- [ASSIGNED TASK]
What you give back should be exactly the lines from the one with "1140x572 pixels. Task: Open" through the end of the data, without the pictures.

(LISTED ENTRIES)

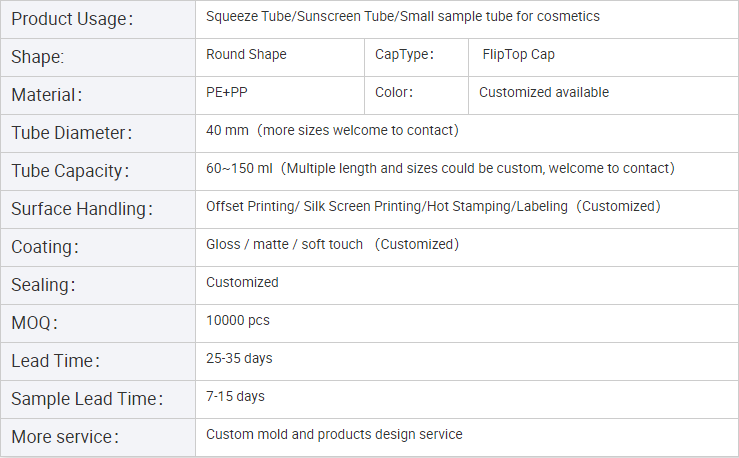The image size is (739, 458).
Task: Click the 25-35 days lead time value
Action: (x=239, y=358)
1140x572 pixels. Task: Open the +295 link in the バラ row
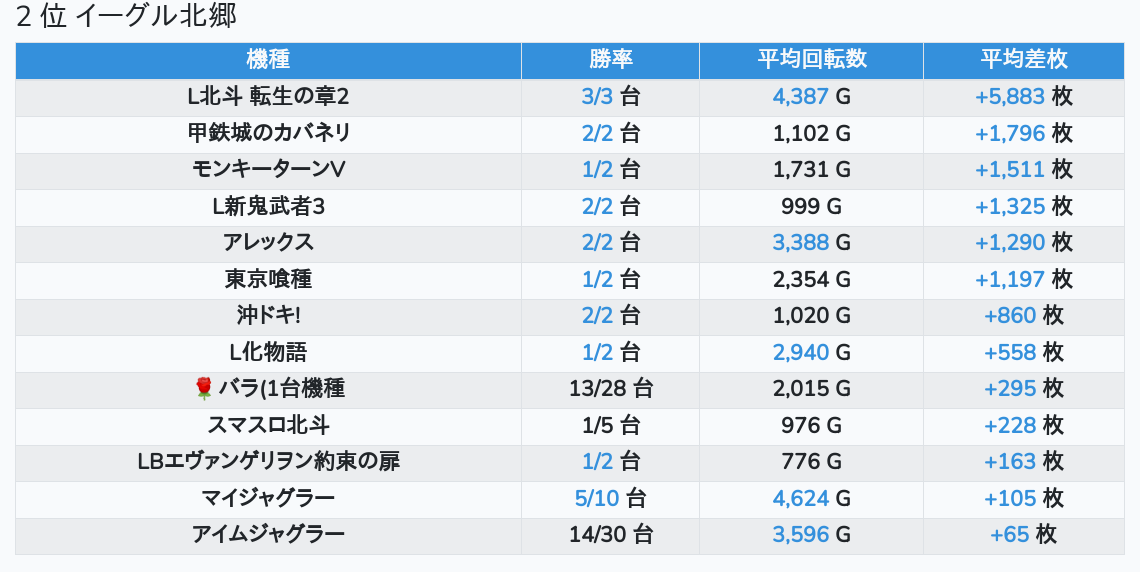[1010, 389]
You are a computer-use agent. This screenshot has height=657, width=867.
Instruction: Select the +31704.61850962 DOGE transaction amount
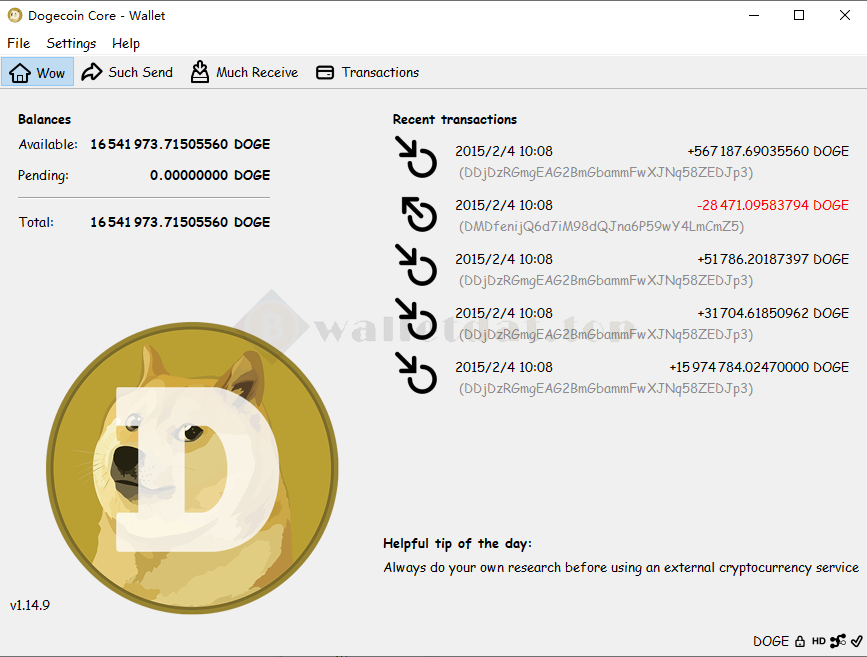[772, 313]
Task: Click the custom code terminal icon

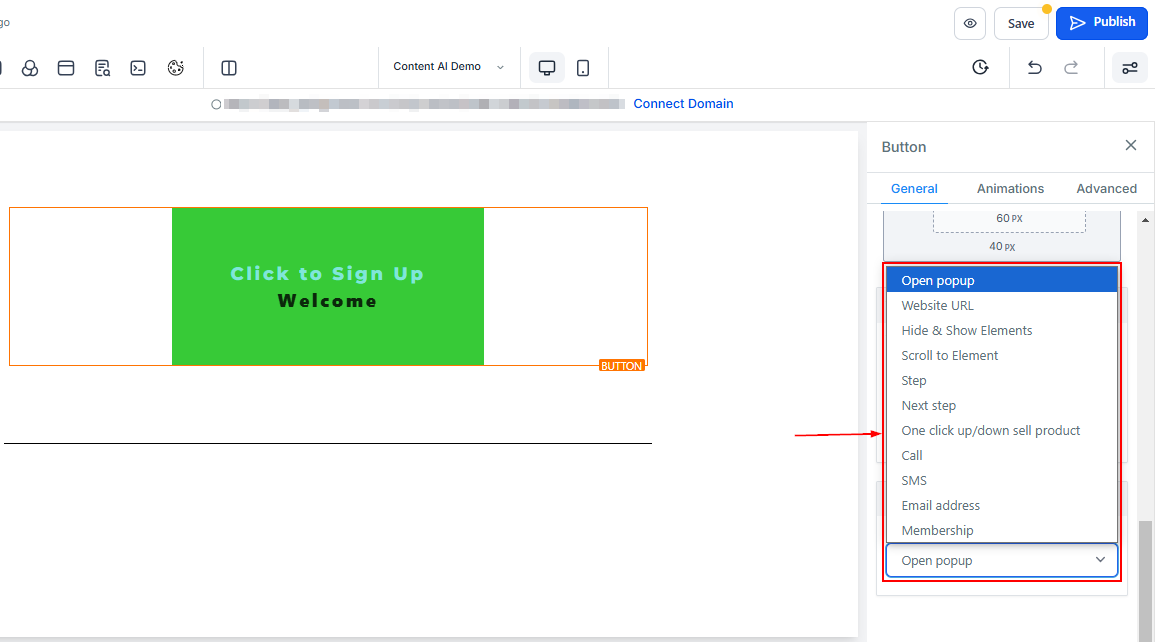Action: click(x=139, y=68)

(End LISTED ENTRIES)

- [WRITTEN SOLUTION]
1140x572 pixels. Task: Open the +295 link in the バラ row
[1010, 389]
You are a computer-use agent. This screenshot has height=657, width=867.
Instruction: Select the +31704.61850962 DOGE transaction amount
[772, 313]
Task: Click the custom code terminal icon

Action: click(x=139, y=68)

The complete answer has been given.